Seems a lot like a 1% I/O mortgage.


These sweetheart deals are not available unless you happened to take out a mortgage from an Irish government owned bank. If you had a mortgage with BOI or Ulster or the other foreign lenders you are disadvantaged here. It is hard to believe these arrangements are constitutional or not an abuse of market/competition regulations.


Hall also said that this was quids in for the taxpayer as a repossession inevitably meant emergency accomodation at vast expense!

He also said the arrears rate on AHB tenancies was 2%. Seems very hard to credit that a quarter of DCC tenancies are in arrears of three months or more.


Not really - the system is selective for people who have difficulty renting in the private sector - people who just don’t earn enough money to keep their heads above water, people with poor money management skills (poor education, mental health, alcohol and drug issues) as well as a proportion of chancers who believe they are unlikely to get caught and criminals (who can’t show any income in case questions are asked - remember the General lived all his life in a Council House).


Sorry. I left out a word.

I mean very hard to believe AHBs have a 2% arrears rate **given ** DCC are at a quarter.

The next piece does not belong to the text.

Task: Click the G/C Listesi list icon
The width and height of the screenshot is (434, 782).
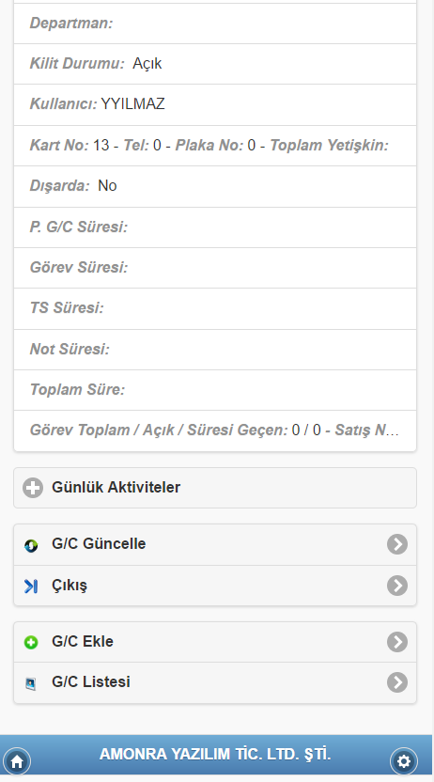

PS: The general paid cash for a house in Rathgar!


I’ll never get my head around write-offs in situations like this but I suppose Shoreline bought it for such a discount from IBRC (i.e. Irish citizens), that they are still making a tidy sum and don’t need the hassle of pursuing this to the end. … 03534.html


Permanent TSB triples size of non-performing mortgages sale to €4bn … -1.3392050


This is now a matter where Fianna Fail with David Hall’s group lurking in the background also want to force Banks such as BOI which is not Government owned and Ulster Bank which is owned by the British to dance to their tune and write down mortgage debts. They have implemented their write down policies in PTSB to date, as it was the largest Mortgage book in the country and government owned. But how can you have a PTSB customer benefiting and not an Ulster/BOI one? Just because the customer happened to pick that particular Mortgage provider at the time. In the case of Ulster (probably 2nd or 3rd largest Mortgage Book) you are also asking British taxpayers to fund the write off. Why should Irish mortgages get written off and not extend this to UK mortgages?, so you could have a contagion of David Hall economics outside of Ireland, populist for those seeking write downs, but causing chaos through the Banking systems. Eventually someone shouts stop.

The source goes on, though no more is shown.